Plus récemment, en juillet 2005, en Mauritanie, la CNPC a acquis 65 % du bloc 20 (une zone de prospection de 10 690 km2 située le long de la frontière terrestre avec le Sénégal, à 200 km au sud de Nouakchott). Les autres gisements pétroliers on shore de la Mauritanie, dans le bassin de Taoudeni, sont exploités principalement par la société australienne Baraka Petroleum et par Total.

Au Mali, la production de pétrole pourrait débuter avant 2010. Les premières recherches géologiques, effectuées dans les années 1960, n’avaient guère été concluantes. Mais les progrès techniques réalisés depuis, conjugués à l’appréciation du baril de pétrole, rendent désormais concevable l’exploitation dans cette région d’Afrique. Le bassin de Taoudeni, à la frontière avec la Mauritanie, suscite les plus grandes attentes. Des recherches sont également conduites dans la province de Gao (au sud-est, à la frontière avec le Niger et le Burkina Faso). Enfin, au Sénégal, l’établissement de relations diplomatiques entre Dakar et Pékin en octobre 2005 devrait faciliter les prospections des sociétés pétrolières de la RPC.

La Chine ne veut pas en rester là. À présent, elle souhaite élargir sa prospection pétrolière à l’ensemble de l’Afrique, notamment au golfe de Guinée. En janvier 2006, une visite de Li Zhaoxing au Nigeria a permis la signature de plusieurs contrats.

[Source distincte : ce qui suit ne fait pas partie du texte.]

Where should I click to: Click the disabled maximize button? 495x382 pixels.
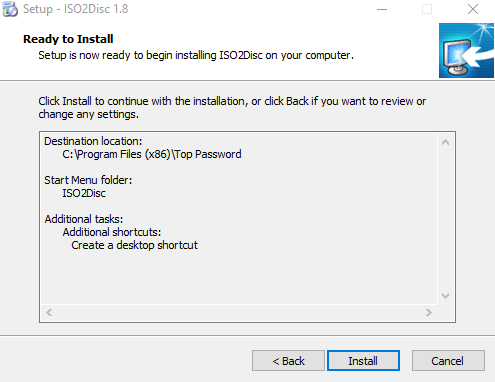(x=427, y=9)
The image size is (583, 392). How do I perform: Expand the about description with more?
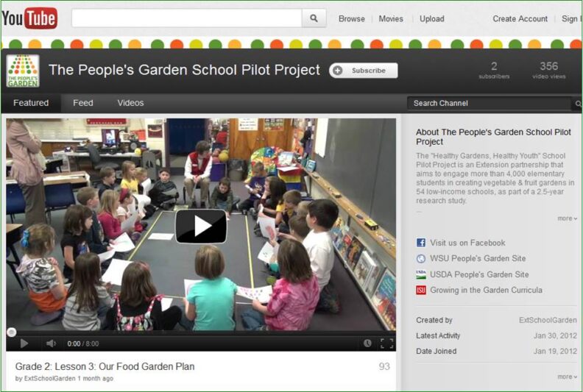[x=568, y=218]
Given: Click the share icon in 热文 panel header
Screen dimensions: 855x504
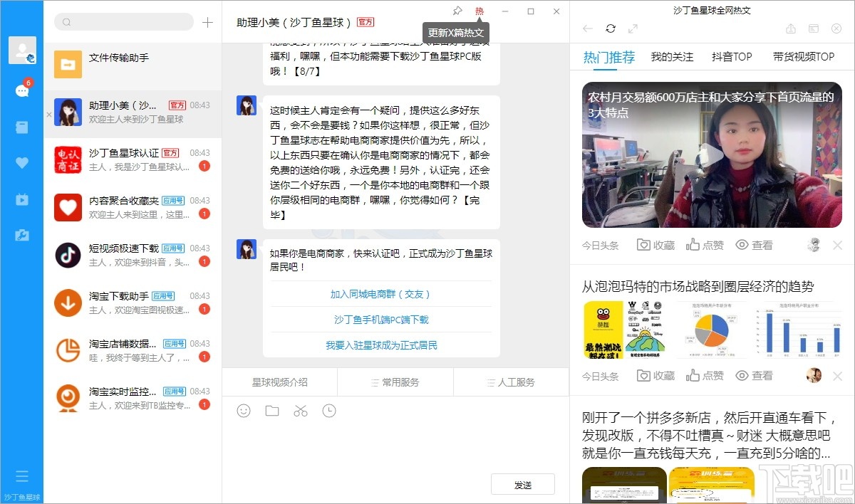Looking at the screenshot, I should click(x=791, y=28).
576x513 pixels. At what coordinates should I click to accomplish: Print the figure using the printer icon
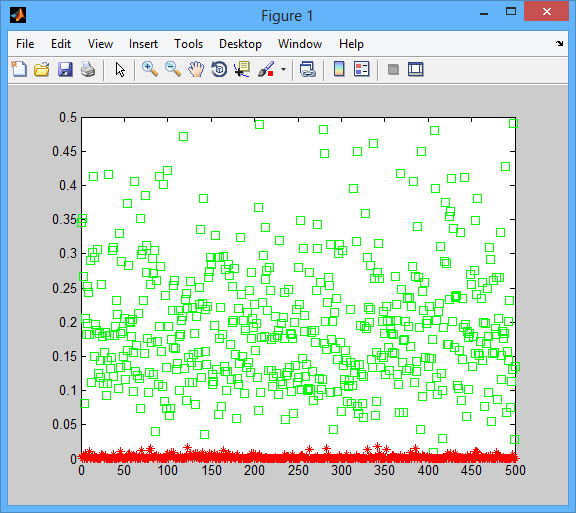(x=88, y=69)
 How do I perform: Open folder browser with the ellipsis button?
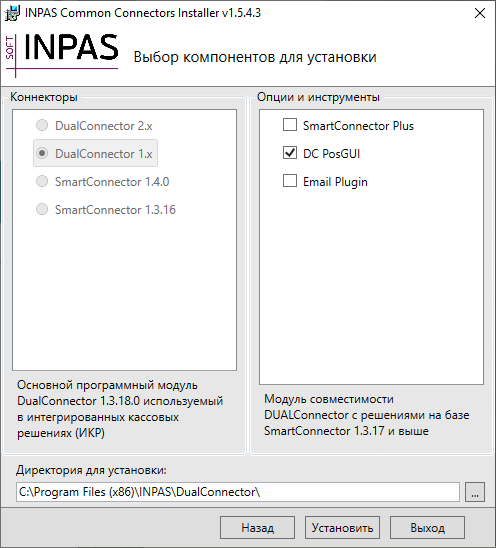(x=475, y=492)
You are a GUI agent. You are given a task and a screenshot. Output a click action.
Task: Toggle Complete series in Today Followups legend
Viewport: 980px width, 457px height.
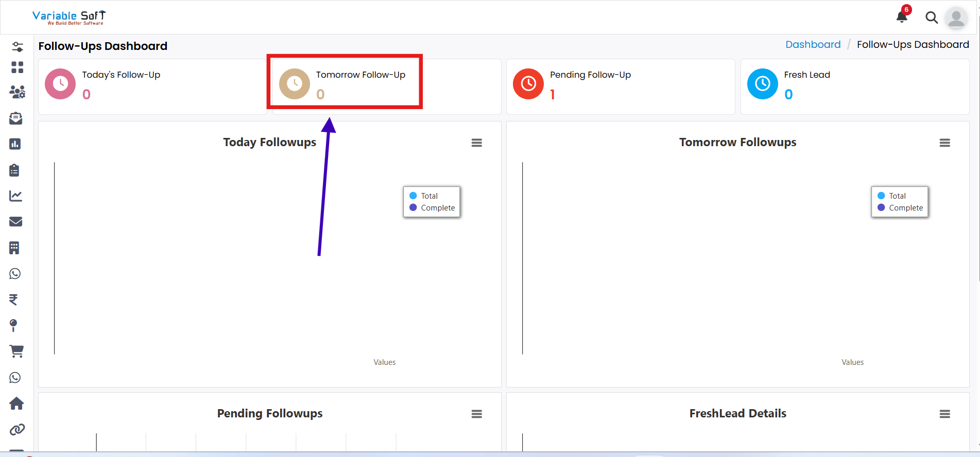tap(437, 208)
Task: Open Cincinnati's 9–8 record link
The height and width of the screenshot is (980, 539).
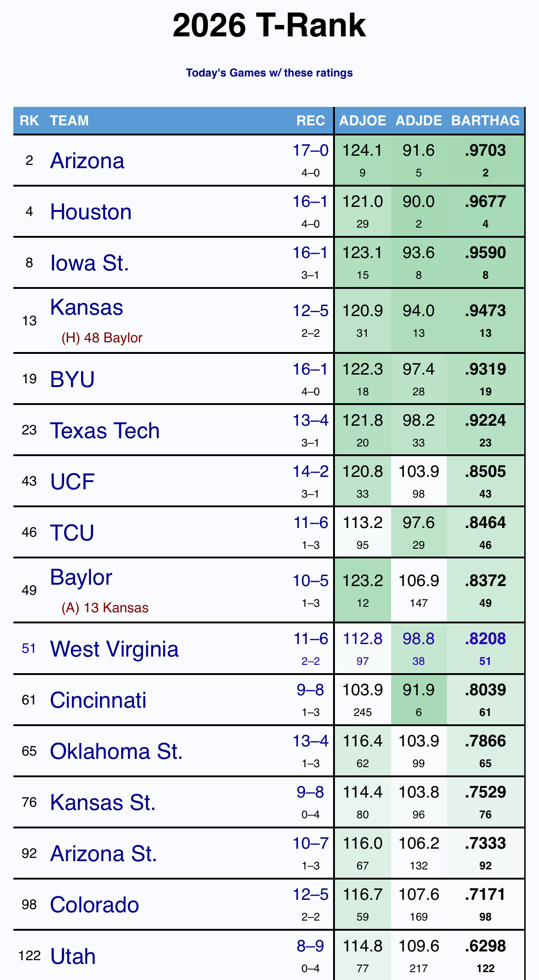Action: click(310, 690)
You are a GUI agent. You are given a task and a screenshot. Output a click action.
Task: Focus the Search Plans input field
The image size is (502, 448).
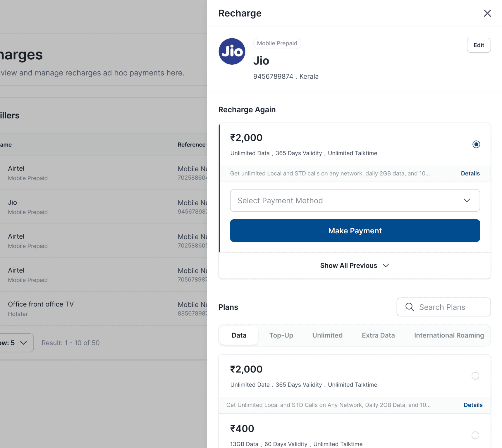tap(443, 307)
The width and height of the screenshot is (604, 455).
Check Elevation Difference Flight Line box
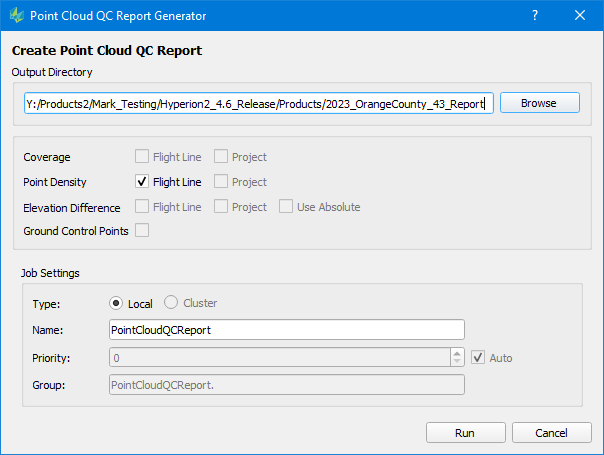point(142,207)
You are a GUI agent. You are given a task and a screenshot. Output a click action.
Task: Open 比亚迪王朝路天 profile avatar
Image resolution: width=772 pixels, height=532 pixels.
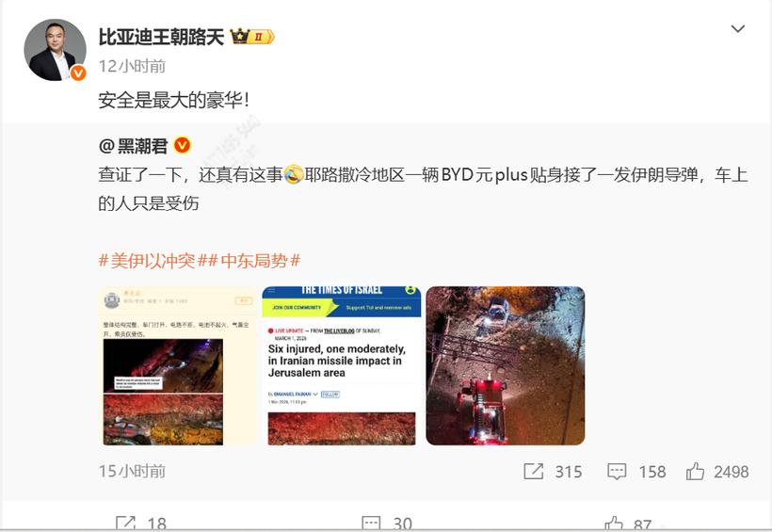[55, 50]
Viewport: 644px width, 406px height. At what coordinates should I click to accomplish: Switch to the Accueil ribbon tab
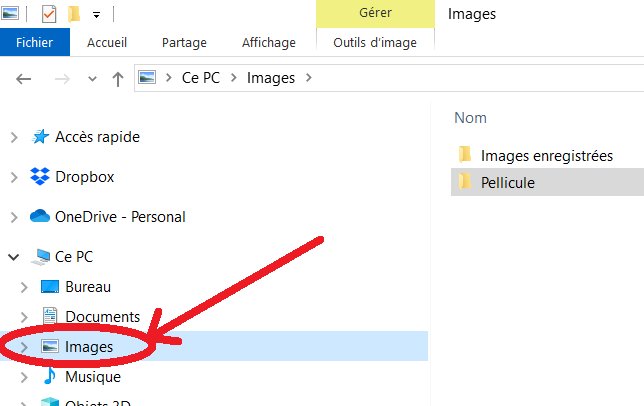(107, 42)
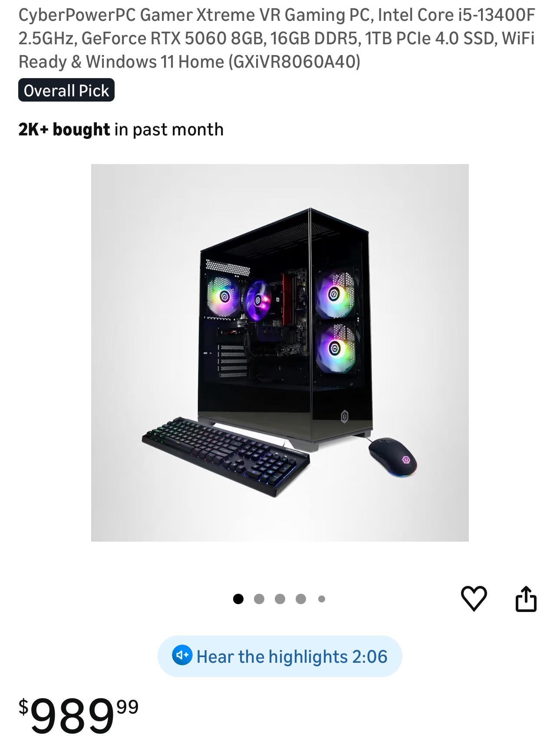Tap the speaker icon in highlights button
Viewport: 560px width, 750px height.
(182, 655)
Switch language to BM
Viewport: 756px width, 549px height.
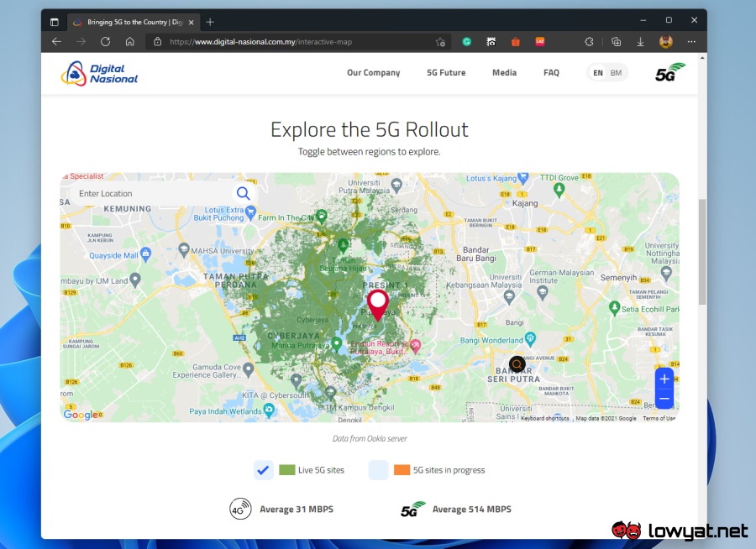[x=616, y=73]
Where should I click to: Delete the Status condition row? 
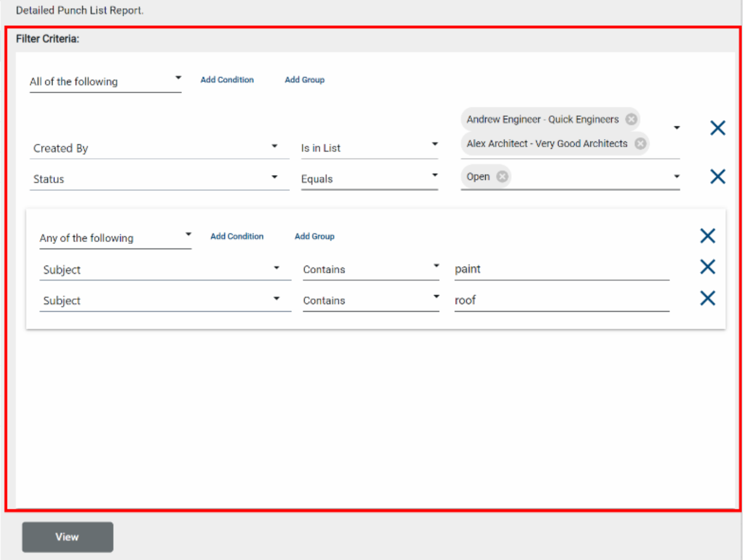[x=718, y=177]
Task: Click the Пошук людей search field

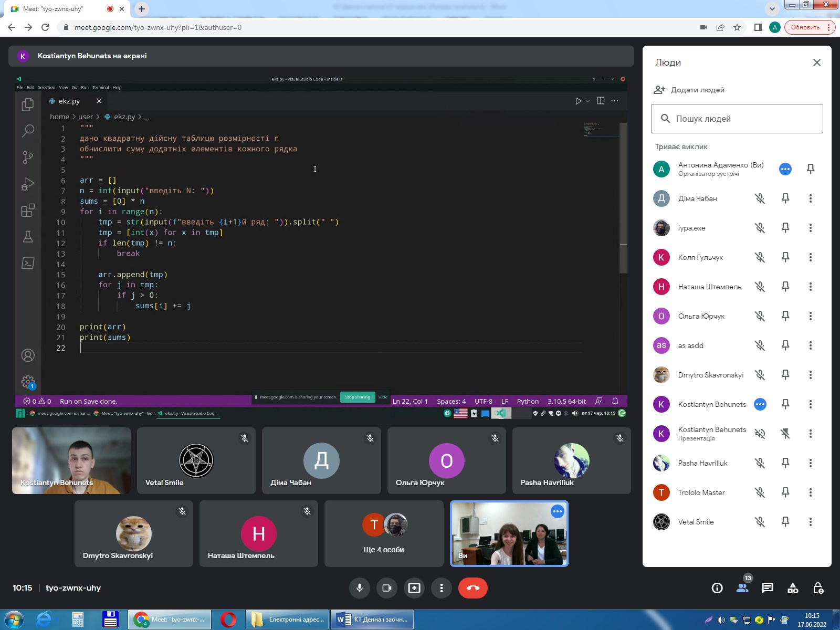Action: [x=737, y=119]
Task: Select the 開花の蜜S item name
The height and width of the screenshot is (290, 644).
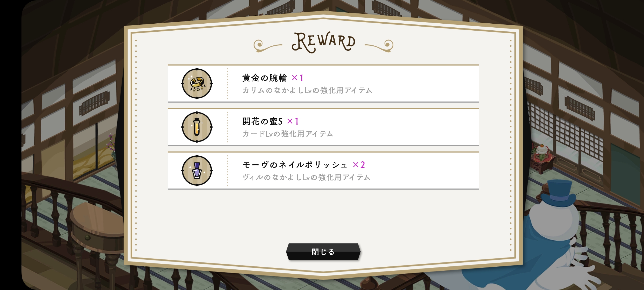Action: [262, 121]
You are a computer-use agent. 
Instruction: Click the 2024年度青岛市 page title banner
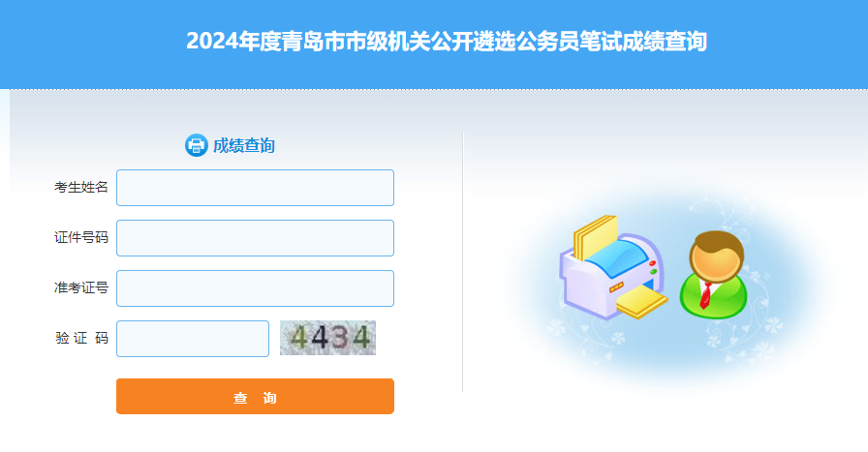point(447,42)
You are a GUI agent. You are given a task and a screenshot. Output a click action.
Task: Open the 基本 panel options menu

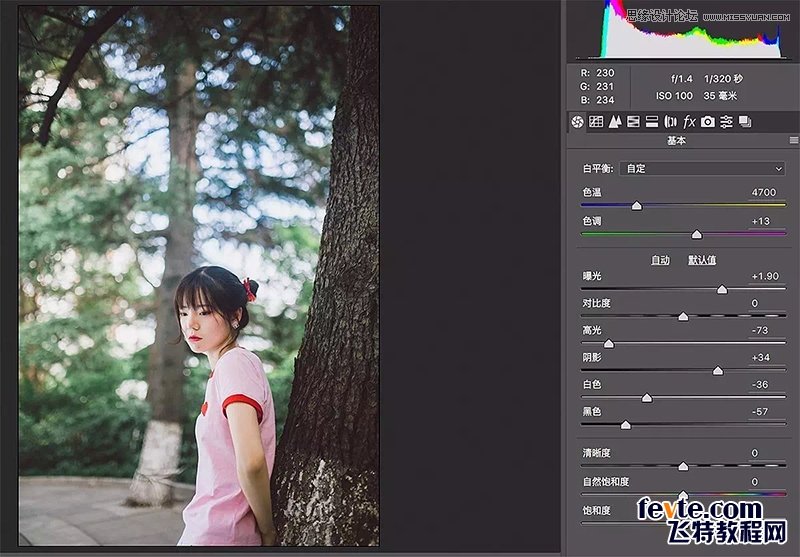[x=793, y=141]
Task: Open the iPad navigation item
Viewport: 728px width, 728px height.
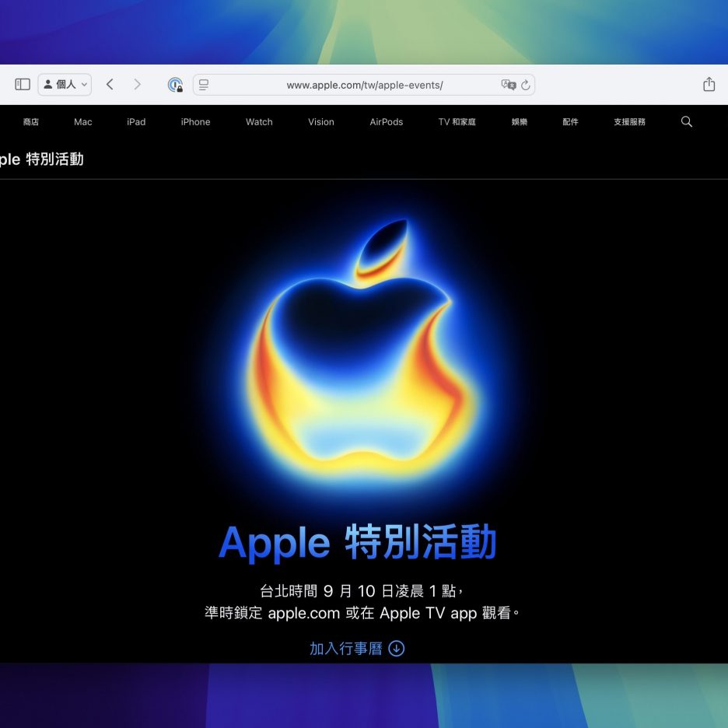Action: tap(136, 122)
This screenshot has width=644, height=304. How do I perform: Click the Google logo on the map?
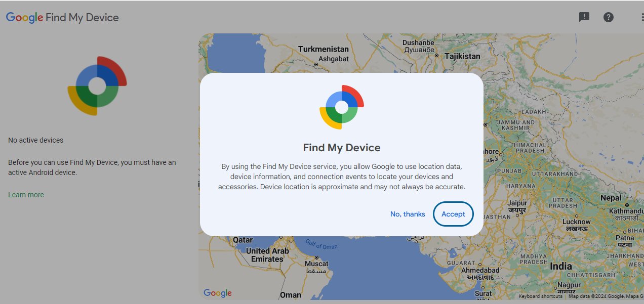(217, 292)
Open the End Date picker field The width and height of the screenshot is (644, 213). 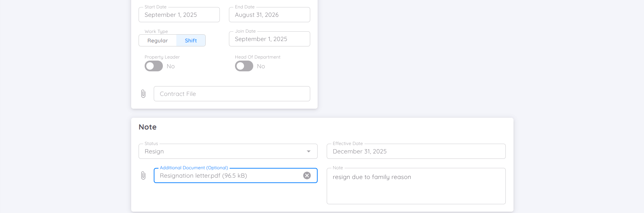pos(269,15)
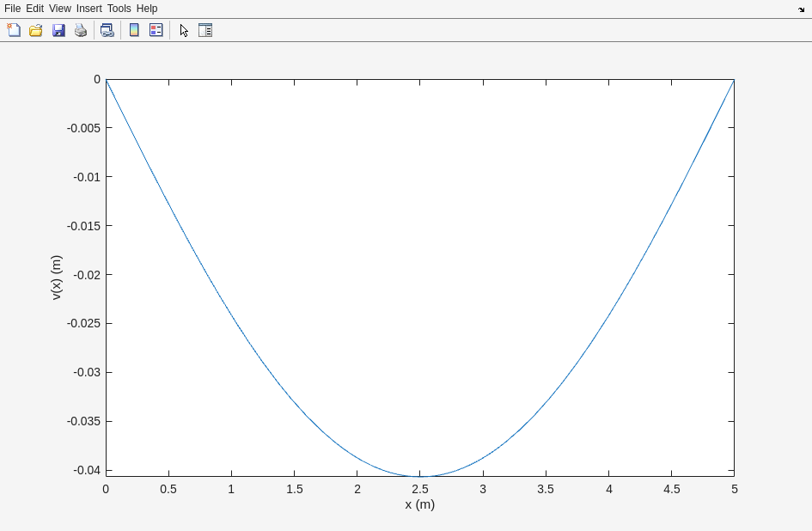Open a file with the folder icon
812x531 pixels.
36,30
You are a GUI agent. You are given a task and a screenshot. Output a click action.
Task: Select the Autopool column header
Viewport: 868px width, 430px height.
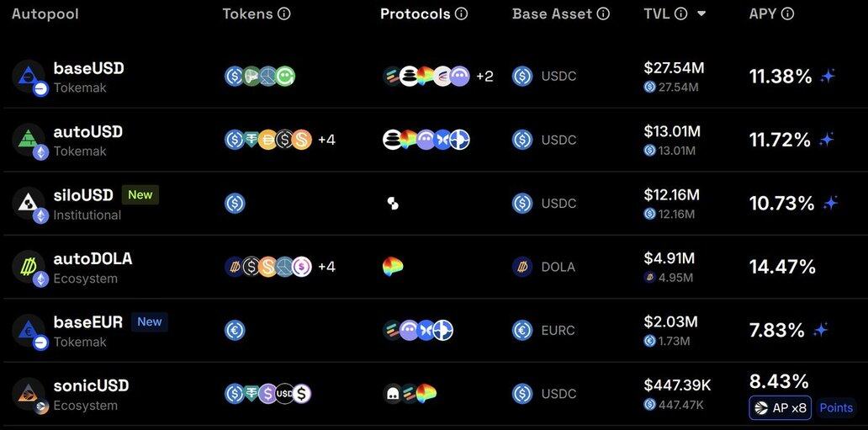click(45, 13)
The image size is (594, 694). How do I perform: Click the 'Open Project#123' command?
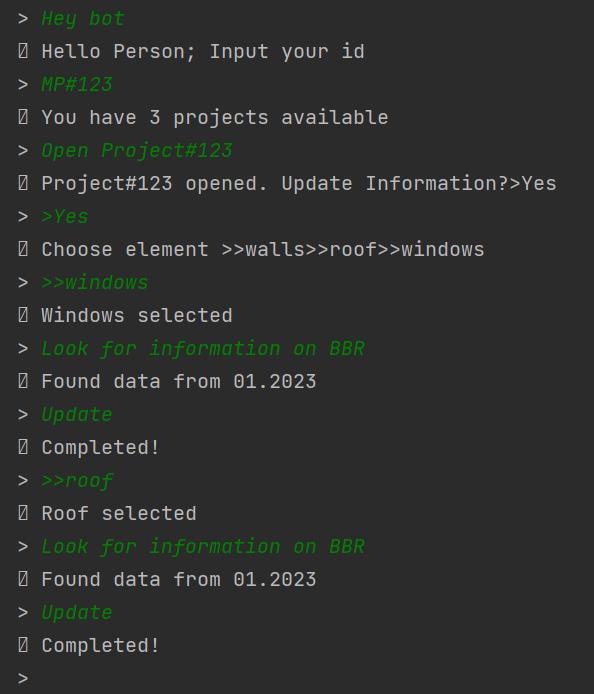pos(137,151)
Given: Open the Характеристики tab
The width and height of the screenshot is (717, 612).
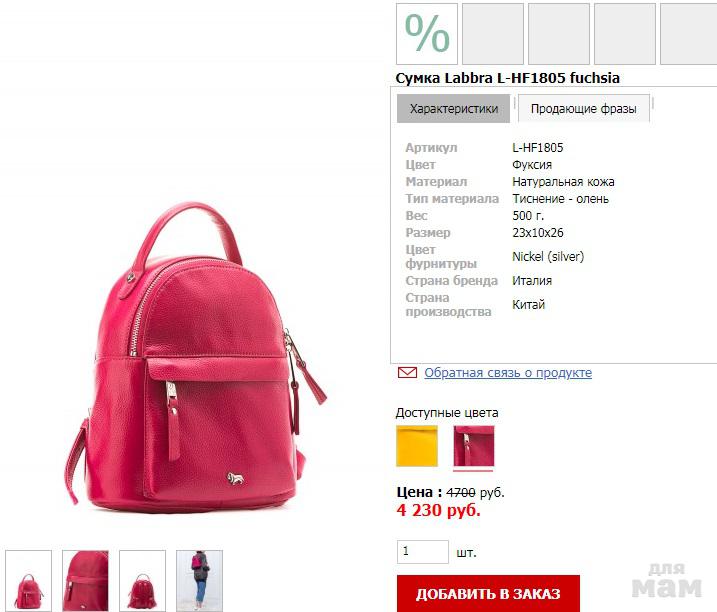Looking at the screenshot, I should coord(453,108).
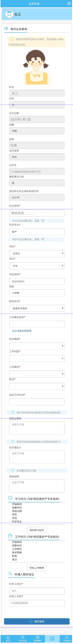Open the 工作类别 dropdown
This screenshot has height=644, width=73.
pyautogui.click(x=37, y=374)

La CNOOC (China National Offshore Oil Corporation, une entreprise nationale chargée de la prospection offshore) a acquis une participation de 45 % dans le gisement d’Akpo, dont elle est devenue l’opérateur principal, aux côtés de Total et de Petroleo Brasileiro. La découverte et l’exploitation des hydrocarbures ne sont pas tout : la Chine doit aussi se soucier de leur évacuation. Pour le moment, les projets d’oléoducs sont encore prématurés, mais le Bénin pourrait prochainement devenir un point de passage clé pour le pétrole d’Afrique de l’Ouest. Ce petit pays dispose de plusieurs atouts, au premier rang desquels sa stabilité politique et la qualité de ses infrastructures portuaires et routières, spécialement du port de marchandises de Cotonou, l’un des principaux d’Afrique. De plus, le Nigeria, le Burkina Faso et le Mali sont assez facilement accessibles par la route. Par exemple, Niamey n’est qu’à 200 km de la frontière béninoise. Last but not least : depuis plus de trente ans, le Bénin entretient des relations politiques étroites avec Pékin. Le président Mathieu Kérékou (qui vient de passer la main) s’y est rendu à plusieurs reprises (1976, 1986, 1998) et les deux pays ont noué une coopération technique, commerciale et militaire poussée. Au Bénin, la Chine a construit en 1982 le Stade de l’amitié de Cotonou puis, deux ans plus tard, la Manufacture de cigarettes et d’allumettes (Manucia). Elle y a également édifié plusieurs bâtiments administratifs et l’hôpital de Lokassa. Enfin, de mai 1987 à avril 1993, Pékin et Porto-Novo ont été associés dans le cadre de l’entreprise SITEX (Société des industries textiles du Bénin) (9).

Progressivement, les équilibres pétroliers se modifient. Sur tout le continent, Pékin déploie beaucoup d’efforts afin d’obtenir de nouvelles concessions pétrolières, toujours par le biais du même modus operandi, qui conjugue appui financier et appui diplomatique.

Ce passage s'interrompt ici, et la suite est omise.